Would you kindly advise the Buyer.
[6] When there was no immediate response, the plaintiffs telephoned the agent. It transpired that the letter of May 24, 2013 had not been delivered by the agent to the defendants. It was delivered later, on May 29, 2013. During the telephone conversation, the agent explained that the defendants were having trouble selling their home. They did not want to own two homes at the same time. On the other hand, in giving evidence, the agent acknowledged that the defendants never said they would not close.
[7] On May 28, 2013, which is to say, after the plaintiffs had written saying they took the agreement to be at an end (May 24, 2013), but before that letter had been delivered to the defendants (the buyers), the business partner of the agent wrote to the plaintiffs (the sellers) saying, in part:
We do note, that the buyer’s [sic] have been very positive of late, as to the prospects of eventually selling their existing property, and honestly believe, that they genuinely wish to follow through, on this purchase.
[8] The sale did not close. The deposit of $100,000 remains with the broker. The issue is to determine which of the parties should receive the deposit. To whom should it be released?
[9] For their part, the defendants say they never intended to repudiate the contract. To the contrary, they continued in their efforts to sell their home. The letter of May 23, 2013 was to be a catalyst to look for options, one of which was to allow for a further sale of the property they had agreed to buy; another was to extend the closing. The purpose of the letter was to open a dialogue. It is true that John Pepper, one of the defendants, had said he did not want to own two properties, but he testified this was to instill in the agent the need for action on the sale of their home.
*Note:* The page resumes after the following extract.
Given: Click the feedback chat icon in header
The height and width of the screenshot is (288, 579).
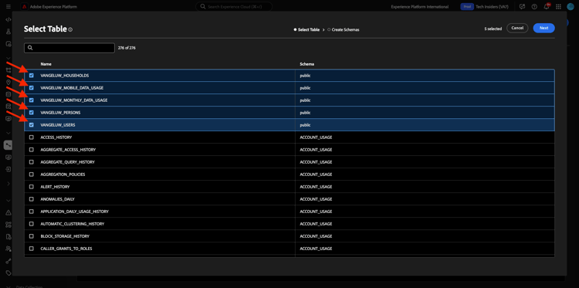Looking at the screenshot, I should coord(522,7).
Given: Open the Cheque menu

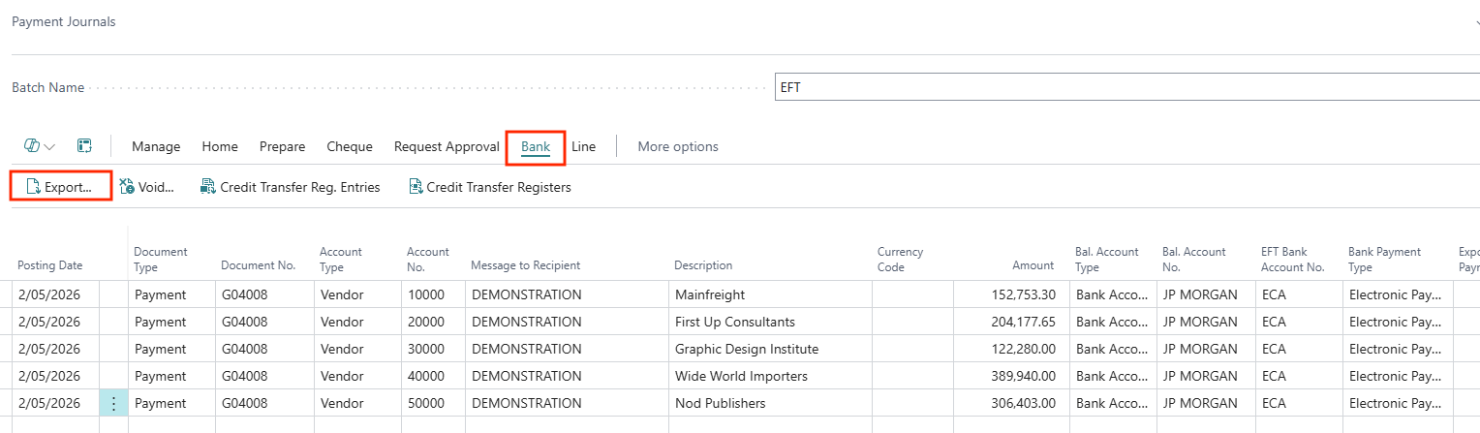Looking at the screenshot, I should 350,147.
This was confirmed by the second defendant, Krista Marshall, who added that the comment was made during a meeting with one of the two sales agents (there was some confusion as to which one) where the defendants indicated they were not happy with how the effort to sell their home was proceeding. Even without the sale, they could have, and intended to, close the transaction and complete the purchase.
[10] The question of who gets the deposit is answered by a determination of whether the defendants repudiated the contract:
[U]pon default or repudiation by the purchaser the vendor may retain the deposit as liquidated damages.
(Victor Di Castri, The Law of Vendor and Purchaser, Volume 2, Carswell, at §805)
[11] When can it be said that a contract has been repudiated? It has been said that:
Repudiation is conduct that demonstrates that a contracting party has absolutely renounced its contractual obligations.
(Paul Perell, Real Estate Transactions, 2nd edition, Canada Law Book, at p. 340, referring to W. J. Crowe Ltd. v. Pigott Construction Ltd., 1961 CanLII 23 (ON CA), [1961] O.R. 305 (Ont. C.A.) affirmed 1963 CanLII 10 (SCC), [1963] S.C.R. 238 (S.C.C.); Guarantee Co. of North America v. Gordon Capital., 1999 CanLII 664 (SCC), [1999] 3 S.C.R. 423 (S.C.C.), at para. 40; Mersey Steel & Iron Co. v. Naylor, Benzon & Co. (1884), 9 App. Cas. 434 (U.K. H.L.); and, D. M. McRae “Repudiation of Contracts in Canadian Law” (1978), 56 Can. Bar rev. 233)
further:
A party to a contract repudiates by clearly stating that he or she does not intend to perform his or her obligations under the contract.
(Paul Perell, Real Estate Transactions, 2nd edition, at p. 340, referring to Netupsky v. Hamilton (1969), 1969 CanLII 50 (SCC), [1970] S.C.R. 203 (S.C.C.)
and:
To constitute repudiation of a contract the conduct of the promisor must show an intention to altogether refuse the performance of the contract and to be no longer bound by it. The intimation must be unequivocal.
(Wilson v. Graydon Hall Pizza and Catering Ltd. (1994) 1994 CanLII 7535 (ON SC), 11 B.L.R. (2d) 266, at para. 48, quoting Ginter v. Chapman (1967), 1967 CanLII 810 (BC CA), 60 W.W.R. 385 (B.C. C.A.), at p. 389)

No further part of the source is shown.